WHAT THE TASK REQUIRES
Every entry is to be written out word for word.

(Stored items from a collection)

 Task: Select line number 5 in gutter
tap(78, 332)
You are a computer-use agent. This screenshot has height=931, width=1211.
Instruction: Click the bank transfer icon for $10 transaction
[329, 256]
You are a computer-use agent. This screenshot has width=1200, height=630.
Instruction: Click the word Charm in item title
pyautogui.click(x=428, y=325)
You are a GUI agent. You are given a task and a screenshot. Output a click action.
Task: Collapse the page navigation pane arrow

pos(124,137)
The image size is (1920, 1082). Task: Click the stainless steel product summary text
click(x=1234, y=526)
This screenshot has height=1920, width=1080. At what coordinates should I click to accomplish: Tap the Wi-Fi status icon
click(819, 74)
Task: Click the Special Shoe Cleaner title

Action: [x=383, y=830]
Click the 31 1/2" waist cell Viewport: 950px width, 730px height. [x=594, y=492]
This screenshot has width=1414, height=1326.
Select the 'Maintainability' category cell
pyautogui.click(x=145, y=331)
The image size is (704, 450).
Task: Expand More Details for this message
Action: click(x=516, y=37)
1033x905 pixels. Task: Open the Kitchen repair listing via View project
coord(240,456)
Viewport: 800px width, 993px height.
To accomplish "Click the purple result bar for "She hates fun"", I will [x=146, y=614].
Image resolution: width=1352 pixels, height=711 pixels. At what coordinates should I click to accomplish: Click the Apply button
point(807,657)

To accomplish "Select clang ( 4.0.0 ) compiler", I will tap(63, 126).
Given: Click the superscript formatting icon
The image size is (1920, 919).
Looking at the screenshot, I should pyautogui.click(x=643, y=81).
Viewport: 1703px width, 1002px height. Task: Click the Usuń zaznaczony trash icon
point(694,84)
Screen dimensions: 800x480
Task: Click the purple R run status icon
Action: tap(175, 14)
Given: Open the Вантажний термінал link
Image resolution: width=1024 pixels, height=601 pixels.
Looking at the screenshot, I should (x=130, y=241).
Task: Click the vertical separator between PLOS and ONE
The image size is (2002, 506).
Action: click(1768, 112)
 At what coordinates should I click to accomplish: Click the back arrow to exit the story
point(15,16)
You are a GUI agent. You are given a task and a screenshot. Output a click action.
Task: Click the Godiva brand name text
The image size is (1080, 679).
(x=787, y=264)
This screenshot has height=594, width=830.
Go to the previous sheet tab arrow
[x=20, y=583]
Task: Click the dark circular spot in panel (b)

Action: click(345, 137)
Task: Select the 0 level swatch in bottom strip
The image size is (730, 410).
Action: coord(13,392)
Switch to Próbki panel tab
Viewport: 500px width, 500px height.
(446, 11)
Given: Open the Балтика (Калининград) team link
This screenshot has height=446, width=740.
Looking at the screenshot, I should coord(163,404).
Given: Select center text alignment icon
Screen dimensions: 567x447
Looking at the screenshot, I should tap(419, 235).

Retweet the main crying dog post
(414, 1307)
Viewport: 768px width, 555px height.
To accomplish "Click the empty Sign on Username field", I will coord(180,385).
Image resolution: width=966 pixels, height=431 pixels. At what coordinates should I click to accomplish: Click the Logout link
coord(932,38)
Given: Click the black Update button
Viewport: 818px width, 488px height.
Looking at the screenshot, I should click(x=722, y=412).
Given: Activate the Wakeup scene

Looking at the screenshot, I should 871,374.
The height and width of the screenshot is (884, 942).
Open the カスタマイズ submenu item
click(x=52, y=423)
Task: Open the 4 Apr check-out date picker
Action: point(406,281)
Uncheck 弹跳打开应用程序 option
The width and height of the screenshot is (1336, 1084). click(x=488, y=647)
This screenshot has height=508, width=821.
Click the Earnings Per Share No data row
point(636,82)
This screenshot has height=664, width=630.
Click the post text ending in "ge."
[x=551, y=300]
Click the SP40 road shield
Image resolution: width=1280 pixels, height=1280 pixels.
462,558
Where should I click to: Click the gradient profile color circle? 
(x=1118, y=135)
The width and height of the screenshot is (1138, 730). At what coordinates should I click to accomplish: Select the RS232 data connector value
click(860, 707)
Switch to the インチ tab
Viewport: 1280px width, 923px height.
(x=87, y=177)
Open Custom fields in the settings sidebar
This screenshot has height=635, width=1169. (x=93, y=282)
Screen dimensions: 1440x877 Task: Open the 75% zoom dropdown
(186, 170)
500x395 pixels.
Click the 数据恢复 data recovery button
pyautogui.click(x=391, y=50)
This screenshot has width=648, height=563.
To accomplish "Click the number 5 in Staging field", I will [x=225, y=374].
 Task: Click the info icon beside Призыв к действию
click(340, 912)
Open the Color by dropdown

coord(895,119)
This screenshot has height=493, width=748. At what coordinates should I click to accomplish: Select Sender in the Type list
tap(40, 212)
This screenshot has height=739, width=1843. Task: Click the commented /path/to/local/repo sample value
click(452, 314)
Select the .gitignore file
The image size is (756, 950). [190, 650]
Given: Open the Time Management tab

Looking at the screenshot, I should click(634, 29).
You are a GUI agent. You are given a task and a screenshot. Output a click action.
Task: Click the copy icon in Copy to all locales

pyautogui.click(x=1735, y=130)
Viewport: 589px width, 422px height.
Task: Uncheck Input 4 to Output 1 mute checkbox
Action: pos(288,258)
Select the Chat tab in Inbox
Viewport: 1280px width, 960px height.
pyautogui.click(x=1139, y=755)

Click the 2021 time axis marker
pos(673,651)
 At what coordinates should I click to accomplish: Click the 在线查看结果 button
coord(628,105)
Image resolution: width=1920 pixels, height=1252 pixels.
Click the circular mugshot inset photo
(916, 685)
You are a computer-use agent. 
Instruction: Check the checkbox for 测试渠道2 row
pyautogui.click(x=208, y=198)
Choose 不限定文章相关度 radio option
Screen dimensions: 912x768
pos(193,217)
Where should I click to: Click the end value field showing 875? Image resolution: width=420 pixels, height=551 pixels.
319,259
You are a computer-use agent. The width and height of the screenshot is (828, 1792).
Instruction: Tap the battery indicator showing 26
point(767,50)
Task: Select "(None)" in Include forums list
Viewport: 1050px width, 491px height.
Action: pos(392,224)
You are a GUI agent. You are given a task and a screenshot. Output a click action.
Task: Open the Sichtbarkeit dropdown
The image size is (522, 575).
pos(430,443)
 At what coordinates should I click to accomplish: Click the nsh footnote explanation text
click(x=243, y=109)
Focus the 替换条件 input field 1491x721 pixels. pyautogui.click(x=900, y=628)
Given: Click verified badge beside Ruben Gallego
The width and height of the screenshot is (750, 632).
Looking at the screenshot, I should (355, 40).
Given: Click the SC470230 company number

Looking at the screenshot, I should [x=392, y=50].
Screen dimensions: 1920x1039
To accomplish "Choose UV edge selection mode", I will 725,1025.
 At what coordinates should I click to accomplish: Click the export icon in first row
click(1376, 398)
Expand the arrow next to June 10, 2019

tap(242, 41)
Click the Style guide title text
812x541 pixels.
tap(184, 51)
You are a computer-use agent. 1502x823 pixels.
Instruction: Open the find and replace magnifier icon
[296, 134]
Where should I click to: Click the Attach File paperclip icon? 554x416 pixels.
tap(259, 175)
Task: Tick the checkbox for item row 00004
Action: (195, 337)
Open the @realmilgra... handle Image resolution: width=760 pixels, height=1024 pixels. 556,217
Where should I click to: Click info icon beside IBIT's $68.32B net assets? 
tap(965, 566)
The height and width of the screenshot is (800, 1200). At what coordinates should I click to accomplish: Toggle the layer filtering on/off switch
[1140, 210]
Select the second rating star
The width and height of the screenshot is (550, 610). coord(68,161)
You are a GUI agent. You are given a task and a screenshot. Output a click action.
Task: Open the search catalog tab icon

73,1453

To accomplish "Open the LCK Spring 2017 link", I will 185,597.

TASK RESPONSE
 Task: Select line number 5 in gutter
tap(78, 332)
You are a computer-use agent. This screenshot has height=931, width=1211.
Instruction: Click the bank transfer icon for $10 transaction
[329, 256]
You are a computer-use agent. This screenshot has width=1200, height=630.
Instruction: Click the word Charm in item title
pyautogui.click(x=428, y=325)
You are a GUI agent. You are given a task and a screenshot. Output a click action.
Task: Collapse the page navigation pane arrow

pos(124,137)
The image size is (1920, 1082). Task: Click the stainless steel product summary text
click(x=1234, y=526)
This screenshot has height=1920, width=1080. At what coordinates should I click to accomplish: Tap the Wi-Fi status icon
click(819, 74)
Task: Click the Special Shoe Cleaner title

Action: [x=383, y=830]
Click the 31 1/2" waist cell Viewport: 950px width, 730px height. [x=594, y=492]
This screenshot has width=1414, height=1326.
Select the 'Maintainability' category cell
pyautogui.click(x=145, y=331)
The image size is (704, 450).
Task: Expand More Details for this message
Action: click(x=516, y=37)
1033x905 pixels. Task: Open the Kitchen repair listing via View project
coord(240,456)
Viewport: 800px width, 993px height.
To accomplish "Click the purple result bar for "She hates fun"", I will [x=146, y=614].
Image resolution: width=1352 pixels, height=711 pixels. At what coordinates should I click to accomplish: Click the Apply button
point(807,657)

To accomplish "Select clang ( 4.0.0 ) compiler", I will tap(63, 126).
Given: Click the superscript formatting icon
The image size is (1920, 919).
Looking at the screenshot, I should pyautogui.click(x=643, y=81).
Viewport: 1703px width, 1002px height. Task: Click the Usuń zaznaczony trash icon
point(694,84)
Screen dimensions: 800x480
Task: Click the purple R run status icon
Action: tap(175, 14)
Given: Open the Вантажний термінал link
Image resolution: width=1024 pixels, height=601 pixels.
Looking at the screenshot, I should (x=130, y=241).
Task: Click the vertical separator between PLOS and ONE
The image size is (2002, 506).
Action: click(1768, 112)
 At what coordinates should I click to accomplish: Click the back arrow to exit the story
point(15,16)
You are a GUI agent. You are given a task and a screenshot. Output a click action.
Task: Click the Godiva brand name text
The image size is (1080, 679).
(x=787, y=264)
This screenshot has height=594, width=830.
Go to the previous sheet tab arrow
[x=20, y=583]
Task: Click the dark circular spot in panel (b)

Action: click(345, 137)
Task: Select the 0 level swatch in bottom strip
The image size is (730, 410).
Action: coord(13,392)
Switch to Próbki panel tab
Viewport: 500px width, 500px height.
(446, 11)
Given: Open the Балтика (Калининград) team link
This screenshot has height=446, width=740.
Looking at the screenshot, I should coord(163,404).
Given: Select center text alignment icon
Screen dimensions: 567x447
Looking at the screenshot, I should tap(419, 235).

Retweet the main crying dog post
(414, 1307)
Viewport: 768px width, 555px height.
To accomplish "Click the empty Sign on Username field", I will coord(180,385).
Image resolution: width=966 pixels, height=431 pixels. At what coordinates should I click to accomplish: Click the Logout link
coord(932,38)
Given: Click the black Update button
Viewport: 818px width, 488px height.
Looking at the screenshot, I should click(x=722, y=412).
Given: Activate the Wakeup scene

Looking at the screenshot, I should 871,374.
The height and width of the screenshot is (884, 942).
Open the カスタマイズ submenu item
click(x=52, y=423)
Task: Open the 4 Apr check-out date picker
Action: point(406,281)
Uncheck 弹跳打开应用程序 option
The width and height of the screenshot is (1336, 1084). click(x=488, y=647)
This screenshot has height=508, width=821.
Click the Earnings Per Share No data row
point(636,82)
This screenshot has height=664, width=630.
Click the post text ending in "ge."
[x=551, y=300]
Click the SP40 road shield
Image resolution: width=1280 pixels, height=1280 pixels.
462,558
Where should I click to: Click the gradient profile color circle? 
(x=1118, y=135)
The width and height of the screenshot is (1138, 730). At what coordinates should I click to accomplish: Select the RS232 data connector value
click(860, 707)
Switch to the インチ tab
Viewport: 1280px width, 923px height.
(x=87, y=177)
Open Custom fields in the settings sidebar
This screenshot has height=635, width=1169. (x=93, y=282)
Screen dimensions: 1440x877 Task: Open the 75% zoom dropdown
(186, 170)
500x395 pixels.
Click the 数据恢复 data recovery button
pyautogui.click(x=391, y=50)
This screenshot has width=648, height=563.
To accomplish "Click the number 5 in Staging field", I will [x=225, y=374].
 Task: Click the info icon beside Призыв к действию
click(340, 912)
Open the Color by dropdown

coord(895,119)
This screenshot has height=493, width=748. At what coordinates should I click to accomplish: Select Sender in the Type list
tap(40, 212)
This screenshot has height=739, width=1843. Task: Click the commented /path/to/local/repo sample value
click(452, 314)
Select the .gitignore file
The image size is (756, 950). [190, 650]
Given: Open the Time Management tab

Looking at the screenshot, I should click(634, 29).
You are a GUI agent. You are given a task and a screenshot. Output a click action.
Task: Click the copy icon in Copy to all locales

pyautogui.click(x=1735, y=130)
Viewport: 589px width, 422px height.
Task: Uncheck Input 4 to Output 1 mute checkbox
Action: pos(288,258)
Select the Chat tab in Inbox
Viewport: 1280px width, 960px height.
pyautogui.click(x=1139, y=755)

Click the 2021 time axis marker
pos(673,651)
 At what coordinates should I click to accomplish: Click the 在线查看结果 button
coord(628,105)
Image resolution: width=1920 pixels, height=1252 pixels.
Click the circular mugshot inset photo
(916, 685)
You are a computer-use agent. 
Instruction: Check the checkbox for 测试渠道2 row
pyautogui.click(x=208, y=198)
Choose 不限定文章相关度 radio option
Screen dimensions: 912x768
pos(193,217)
Where should I click to: Click the end value field showing 875? Image resolution: width=420 pixels, height=551 pixels.
319,259
You are a computer-use agent. The width and height of the screenshot is (828, 1792).
Instruction: Tap the battery indicator showing 26
point(767,50)
Task: Select "(None)" in Include forums list
Viewport: 1050px width, 491px height.
Action: pos(392,224)
You are a GUI agent. You are given a task and a screenshot. Output a click action.
Task: Open the Sichtbarkeit dropdown
The image size is (522, 575).
pos(430,443)
 At what coordinates should I click to accomplish: Click the nsh footnote explanation text
click(x=243, y=109)
Focus the 替换条件 input field 1491x721 pixels. pyautogui.click(x=900, y=628)
Given: Click verified badge beside Ruben Gallego
The width and height of the screenshot is (750, 632).
Looking at the screenshot, I should (355, 40).
Given: Click the SC470230 company number

Looking at the screenshot, I should [x=392, y=50].
Screen dimensions: 1920x1039
To accomplish "Choose UV edge selection mode", I will 725,1025.
 At what coordinates should I click to accomplish: Click the export icon in first row
click(1376, 398)
Expand the arrow next to June 10, 2019

tap(242, 41)
Click the Style guide title text
812x541 pixels.
tap(184, 51)
You are a computer-use agent. 1502x823 pixels.
Instruction: Open the find and replace magnifier icon
[296, 134]
Where should I click to: Click the Attach File paperclip icon? 554x416 pixels.
tap(259, 175)
Task: Tick the checkbox for item row 00004
Action: (195, 337)
Open the @realmilgra... handle Image resolution: width=760 pixels, height=1024 pixels. 556,217
Where should I click to: Click info icon beside IBIT's $68.32B net assets? 
tap(965, 566)
The height and width of the screenshot is (800, 1200). At what coordinates should I click to accomplish: Toggle the layer filtering on/off switch
[1140, 210]
Select the second rating star
The width and height of the screenshot is (550, 610). coord(68,161)
You are a GUI agent. You are given a task and a screenshot. Output a click action.
Task: Open the search catalog tab icon

73,1453

To accomplish "Open the LCK Spring 2017 link", I will 185,597.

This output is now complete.